The vessels participating in this exercise sailing in formation. From top to bottom we see the BAM "Tornado" P-44, the BAM "Rayo" P-42, the BAC "Patiño" A-14, the BAM "Relámpago" P-43 and the BAM "Audaz" P-45 ( Photo: Armada Española).

This exercise, which will end on March 11, also has the participation of two Security Operational Teams (EOS) of the Protection Force (FUPRO) of the Marine Corps and a helicopter AB-212 "Gato" of the 3rd Squadronof the Aircraft Flotilla (FLOAN), a model of aircraft that will be retired from service by the Navy in July 2024 to pass at the hands of the Airmobile Forces of the Army (FAMET), joining the Maneuver Helicopter Battalion VI (BHELMA VI) based in Los Rodeos (Tenerife).

A Navy diver descending with the crane of an AB-212 "Gato" helicopter of the 3rd Squadron (Photo: Armada Española).

As reported by the Navy, the Canary Islands Diving Unit has also carried out an exercise to neutralize a drifting mine, deploying from the AB-212 helicopter of the 3rd Squadron. This unit, based at the Las Palmas Arsenal, it has 29 highly qualified divers whose missions include "the protection and defense of warships, docks and facilities against sabotage actions or insidious actions that can be carried out under the waters of the ports and maritime spaces of the Canary archipelago."

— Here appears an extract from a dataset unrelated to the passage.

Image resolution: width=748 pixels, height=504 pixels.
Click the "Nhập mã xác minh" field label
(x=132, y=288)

An oil maneuver between the BAC "Patiño" and one of the Maritime Action Vessels participating in this exercise (Photo: Armada Española).

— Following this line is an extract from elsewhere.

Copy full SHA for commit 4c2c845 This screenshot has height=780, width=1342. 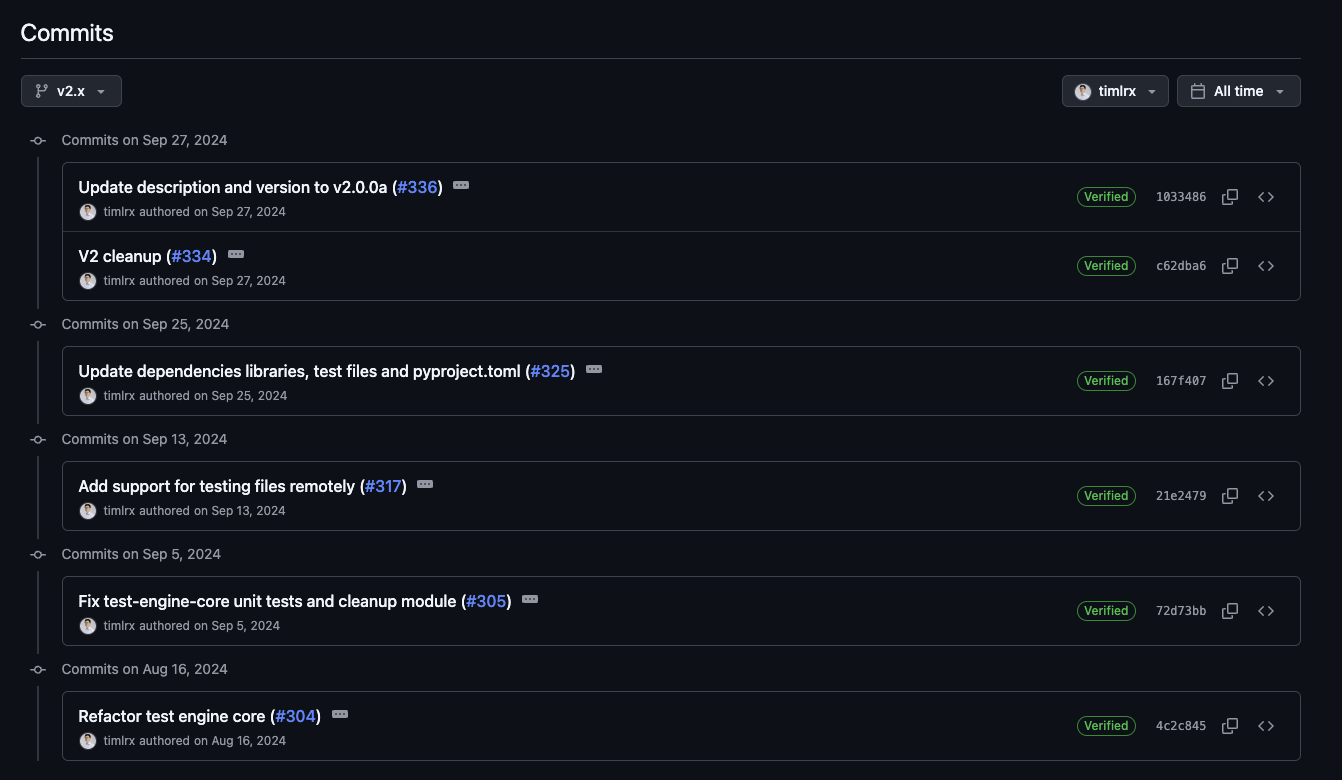click(x=1230, y=726)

The Navy has reported that a total of 400 people are participating in this exercise at sea, carrying out seafaring exercises such as oiling between ships or transshipment of weights at sea, as well as maritime interdiction exercises (that is, visit, search and, if applicable, seizure of vessels) and descent with the fast-rope technique by the Canary Islands Security Unit (USCAN) of the Marine Infantry.

A select shooter from the Canary Islands Security Unit (USCAN) of the Marine Corps, with an Accuracy International Arctic Warfare precision rifle (Photo: Armada Española).

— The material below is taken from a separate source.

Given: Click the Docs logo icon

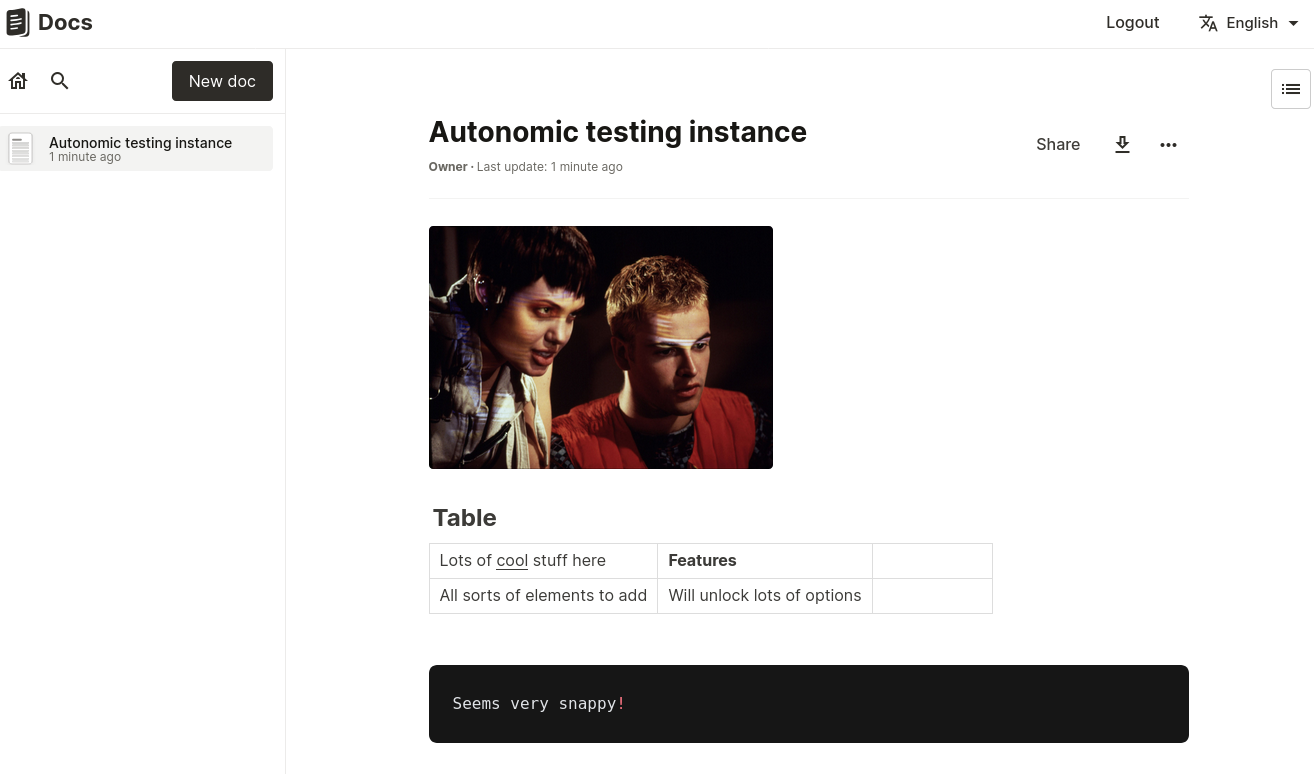Looking at the screenshot, I should click(x=17, y=23).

As reported by Radio Televisión Canaria, units from the Army and the Air Force also collaborate in this exercise. The purpose of these maneuvers is "to protect national maritime interests and they will be exercised for eight days through a demanding schedule of exercises."

A Marine with a Browning M-2 heavy machine gun aboard one of the ships participating in this exercise. The BAC "Patiño" carries four of these machine guns on board, while the Maritime Action Vessels carry two each (Photo: Armada Española).

Although these exercises are always scheduled well in advance, in this case they have coincided with the news published a few days ago about a Moroccan NGO that has demanded before the UN the delivery of Ceuta, Melilla and the Canary Islands to Morocco. The Moroccan regime has been dedicated to promoting these types of claims for decades.

The BAC "Patiño" followed by three of the Maritime Action Vessels that participate in this exercise (Photo: Armada Española).

It must be remembered that Ceuta, Melilla and the Canary Islands have been part of Spain long before the Kingdom of Morocco existed. Specifically, the Canary Islands became part of the Crown of Castile in the 15th century, later passing to the Crown of Spain. Since then they have always been part of the Spanish Nation, which has an important military contingent on these islands to protect and guarantee its sovereignty. The deployment of these five ships in the Canary Islands is a clear message from the Spanish Navy to Morocco: these islands are Spanish and cannot be touched.